▶ **To do**:
Edit the data below, replacing each instance of "You are a computer-use agent" with "You are a desktop automation agent" and leaving all other text unchanged.

▶ **Material for this exercise**:
start
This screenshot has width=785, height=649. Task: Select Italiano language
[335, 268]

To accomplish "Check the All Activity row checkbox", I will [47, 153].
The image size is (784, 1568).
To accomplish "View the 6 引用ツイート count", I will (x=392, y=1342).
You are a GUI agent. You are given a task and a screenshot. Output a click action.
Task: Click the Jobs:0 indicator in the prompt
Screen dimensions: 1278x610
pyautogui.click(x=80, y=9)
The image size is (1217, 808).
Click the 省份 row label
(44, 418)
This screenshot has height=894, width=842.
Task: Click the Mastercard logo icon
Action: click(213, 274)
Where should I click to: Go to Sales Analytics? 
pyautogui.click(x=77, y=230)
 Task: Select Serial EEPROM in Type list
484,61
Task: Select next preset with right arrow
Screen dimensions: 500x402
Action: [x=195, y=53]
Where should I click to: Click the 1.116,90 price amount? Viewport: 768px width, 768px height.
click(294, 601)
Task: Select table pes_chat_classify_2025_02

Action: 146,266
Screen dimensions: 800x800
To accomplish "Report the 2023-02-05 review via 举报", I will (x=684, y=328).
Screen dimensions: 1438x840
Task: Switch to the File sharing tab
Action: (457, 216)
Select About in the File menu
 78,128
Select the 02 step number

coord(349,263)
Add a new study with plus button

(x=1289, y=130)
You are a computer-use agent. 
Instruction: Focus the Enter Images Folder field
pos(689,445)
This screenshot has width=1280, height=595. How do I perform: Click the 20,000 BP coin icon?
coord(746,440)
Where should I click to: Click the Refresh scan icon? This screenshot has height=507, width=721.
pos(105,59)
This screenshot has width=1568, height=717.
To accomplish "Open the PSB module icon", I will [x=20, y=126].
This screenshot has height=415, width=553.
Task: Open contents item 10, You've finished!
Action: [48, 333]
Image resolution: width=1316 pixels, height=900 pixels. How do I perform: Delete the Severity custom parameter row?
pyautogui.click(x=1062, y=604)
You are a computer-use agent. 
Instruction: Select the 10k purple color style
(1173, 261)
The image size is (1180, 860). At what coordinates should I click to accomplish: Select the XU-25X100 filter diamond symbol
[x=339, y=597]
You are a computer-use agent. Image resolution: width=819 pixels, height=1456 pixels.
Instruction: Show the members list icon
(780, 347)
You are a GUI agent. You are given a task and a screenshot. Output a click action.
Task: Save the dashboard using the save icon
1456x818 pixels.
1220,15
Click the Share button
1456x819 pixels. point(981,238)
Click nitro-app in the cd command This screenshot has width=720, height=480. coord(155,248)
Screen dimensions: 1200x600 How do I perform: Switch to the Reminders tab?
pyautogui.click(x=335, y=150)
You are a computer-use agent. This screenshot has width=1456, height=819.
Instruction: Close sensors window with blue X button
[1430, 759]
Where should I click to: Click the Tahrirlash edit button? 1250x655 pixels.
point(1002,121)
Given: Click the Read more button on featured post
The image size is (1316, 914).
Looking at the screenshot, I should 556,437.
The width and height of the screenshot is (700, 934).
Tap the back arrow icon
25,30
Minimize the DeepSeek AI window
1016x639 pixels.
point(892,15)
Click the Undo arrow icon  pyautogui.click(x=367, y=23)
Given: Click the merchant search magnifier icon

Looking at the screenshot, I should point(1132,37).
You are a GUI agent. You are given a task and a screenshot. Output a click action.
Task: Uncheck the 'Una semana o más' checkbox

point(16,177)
end
▶ **Exercise result**:
This screenshot has width=785, height=649. Task: Select Italiano language
[335, 268]

To accomplish "Check the All Activity row checkbox", I will [47, 153].
The image size is (784, 1568).
To accomplish "View the 6 引用ツイート count", I will (x=392, y=1342).
You are a GUI agent. You are given a task and a screenshot. Output a click action.
Task: Click the Jobs:0 indicator in the prompt
Screen dimensions: 1278x610
pyautogui.click(x=80, y=9)
The image size is (1217, 808).
Click the 省份 row label
(44, 418)
This screenshot has height=894, width=842.
Task: Click the Mastercard logo icon
Action: click(213, 274)
Where should I click to: Go to Sales Analytics? 
pyautogui.click(x=77, y=230)
 Task: Select Serial EEPROM in Type list
484,61
Task: Select next preset with right arrow
Screen dimensions: 500x402
Action: [x=195, y=53]
Where should I click to: Click the 1.116,90 price amount? Viewport: 768px width, 768px height.
click(294, 601)
Task: Select table pes_chat_classify_2025_02

Action: 146,266
Screen dimensions: 800x800
To accomplish "Report the 2023-02-05 review via 举报", I will (x=684, y=328).
Screen dimensions: 1438x840
Task: Switch to the File sharing tab
Action: (457, 216)
Select About in the File menu
 78,128
Select the 02 step number

coord(349,263)
Add a new study with plus button

(x=1289, y=130)
You are a desktop automation agent. 
Instruction: Focus the Enter Images Folder field
pos(689,445)
This screenshot has width=1280, height=595. How do I perform: Click the 20,000 BP coin icon?
coord(746,440)
Where should I click to: Click the Refresh scan icon? This screenshot has height=507, width=721.
pos(105,59)
This screenshot has width=1568, height=717.
To accomplish "Open the PSB module icon", I will [x=20, y=126].
This screenshot has height=415, width=553.
Task: Open contents item 10, You've finished!
Action: [48, 333]
Image resolution: width=1316 pixels, height=900 pixels. How do I perform: Delete the Severity custom parameter row?
pyautogui.click(x=1062, y=604)
You are a desktop automation agent. 
Instruction: Select the 10k purple color style
(1173, 261)
The image size is (1180, 860). At what coordinates should I click to accomplish: Select the XU-25X100 filter diamond symbol
[x=339, y=597]
You are a desktop automation agent. Image resolution: width=819 pixels, height=1456 pixels.
Instruction: Show the members list icon
(780, 347)
You are a GUI agent. You are given a task and a screenshot. Output a click action.
Task: Save the dashboard using the save icon
1456x818 pixels.
1220,15
Click the Share button
1456x819 pixels. point(981,238)
Click nitro-app in the cd command This screenshot has width=720, height=480. coord(155,248)
Screen dimensions: 1200x600 How do I perform: Switch to the Reminders tab?
pyautogui.click(x=335, y=150)
You are a desktop automation agent. This screenshot has width=1456, height=819.
Instruction: Close sensors window with blue X button
[1430, 759]
Where should I click to: Click the Tahrirlash edit button? 1250x655 pixels.
point(1002,121)
Given: Click the Read more button on featured post
The image size is (1316, 914).
Looking at the screenshot, I should 556,437.
The width and height of the screenshot is (700, 934).
Tap the back arrow icon
25,30
Minimize the DeepSeek AI window
1016x639 pixels.
point(892,15)
Click the Undo arrow icon  pyautogui.click(x=367, y=23)
Given: Click the merchant search magnifier icon

Looking at the screenshot, I should point(1132,37).
You are a GUI agent. You are given a task and a screenshot. Output a click action.
Task: Uncheck the 'Una semana o más' checkbox

point(16,177)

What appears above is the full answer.